Une experience que jʼen fis, il y a long tems, mʼapprit à me tenir toujours ainsi sur mes gardes. Un Pere me vint consulter au sujet de son Fils, qui faisoit, disoit-il, une dépense effroyable à lʼAcademie, & qui prenoit le train de le mettre à la beface. Votre mal, lui dis-je, cʼest pas sans reméde. Attrapez ce petit Fripon ; ne faites pas honneur aux Lettres quʼil tire sur [353] vous ; plus vous en aquiterez, & plus il vous en tombera sur le corps. Je nʼeus pour toute réponse quʼun coup dʼœil plein de colére, & quelques jours après lʼEcolier ayant envoié des Vers, quʼil avoit composés, on me dit que ce Garçon promettoit beaucoup, & quʼil seroit dommage quʼun si beau Génie ne fût pas encouragé. Depuis ce tems-là ni le Pere ni le Fils ne peuvent plus me soufrir.

Les gens de ce Caractére vous demandent des conseils, non quʼils en veuillent, mais afin de se décharger le cœur par cette confidence. Quoiquʼils vous proposent leur affaire comme douteuse, rien nʼest plus facile que de découvrir où ils penchent, & si vous voulez leur plaire, vous nʼavez quʼà donner dans leur sentiment. En cela vous les obligez doublement, vous aplaudissez à leur prudence, & vous secondez leur inclination.

Il y a pourtant des occasions où je ne puis me permettre cette petite malice. Hier jʼeus pitié dʼun Pére qui vint me demander où je lui conseillois de placer son Fils, en me nommant deux Marchands, entre lesquels il étoit en balance. Je ne crus pas quʼil fallut badiner sur un choix dont pouvoir dépendre, non seulement [354] la fortune, mais aussi la vertu de ce jeune Homme. Les deux Maisons sont également riches, mais lʼusage quʼon y fait des richesses est bien different, & cette difference est si grande quʼon sʼen apperçoit dès la premiere entrevuë.

En entrant chez Paul, vous découvrez un air qui sent tout-à-la-fois le Négociant & lʼHomme de naissance. Les Domestiques y paroissent pleins de respect pour leur Maître, & de joie de leur condition. Vous voyez en cet Homme là des manieres aisées, civiles, agréables. Il vous dépêche avec cette honnête confiance qui marque la droiture du cœur. Sa table vous présente une image dʼabondance, & de noblesse, que la justice & la frugalité accompagnent.

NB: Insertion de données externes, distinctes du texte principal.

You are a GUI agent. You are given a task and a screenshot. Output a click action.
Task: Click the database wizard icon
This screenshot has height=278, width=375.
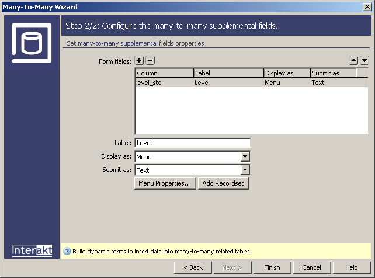click(x=32, y=43)
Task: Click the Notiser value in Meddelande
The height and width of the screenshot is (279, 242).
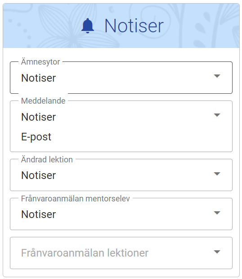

Après avoir dîné chez lui, nous allames rendre visite à lʼautre Marchand qui sʼappelle Avaron. Celui-ci nʼest accostable quʼà bonnes enseignes. Ses gens vous questionnent sur votre nom & sur vos affaires, comme si vons étiez en Pays ennemi. Avez-vous satisfait à leur circonspecte curiosité ? On vous fait entrer dans une Maison que lʼon peut appeller une noble Solitude. Cette Maison est vaste, & lʼon nʼy voit presque personne. Le [355] Maître du Logis étoit dans lʼenfoncement dʼune grande Sale, dʼoù à peine il daigna sʼavancer quelques pas pour nous recevoir. Ce ne fut pas sans nous examiner des pieds à la tête, comme si notre Physionomie lui eût paru suspecte. Or en cela jʼavois lʼavantage sur lui, le connoissant de longue main pour un Ladre. Aussi je lui en donnai de bonnes pendant le peu de tems que nous fumes dans sa compagnie. Sur ce quʼon vint à parler de la grandeur de sa Maison, & des grands biens quʼon lui donnoit dans le monde, jʼeus lʼadresse de faire venir sur le tapis Mr. Paul, dʼen vanter les manieres, dʼen exalter le bonheur. Mr. Paul, me dit alors Avaron, est un bon homme, & fort riche. Tout le monde ne peut pas faire la figure quʼil fait, & pour moi je suis la Maxime quʼil faut sʼétendre selon son lit. La Maxime est excellente, lui repliquai-je, & vous faites bien de vous y tenir. Chacun doit connoitre ses forces, & cʼest sagesse en vous de faire moins de dépenses, puisque vous nʼen avez pas les moyens. Jugez du plaisir que lui fit mon compliment. Il en pâlit ; ces riches Taquins ne se plaignent jamais que par orgueil, & ne se disent pauvres que pour avoir le plaisir de [356] se faire dire quʼils ne le sont pas. Je ne pouvois donc le mortifier davantage quʼen le prenant au mot, & croyant sur sa parole quʼétant un des Hommes les plus opulens de la Ville, il en étoit un des plus vilains.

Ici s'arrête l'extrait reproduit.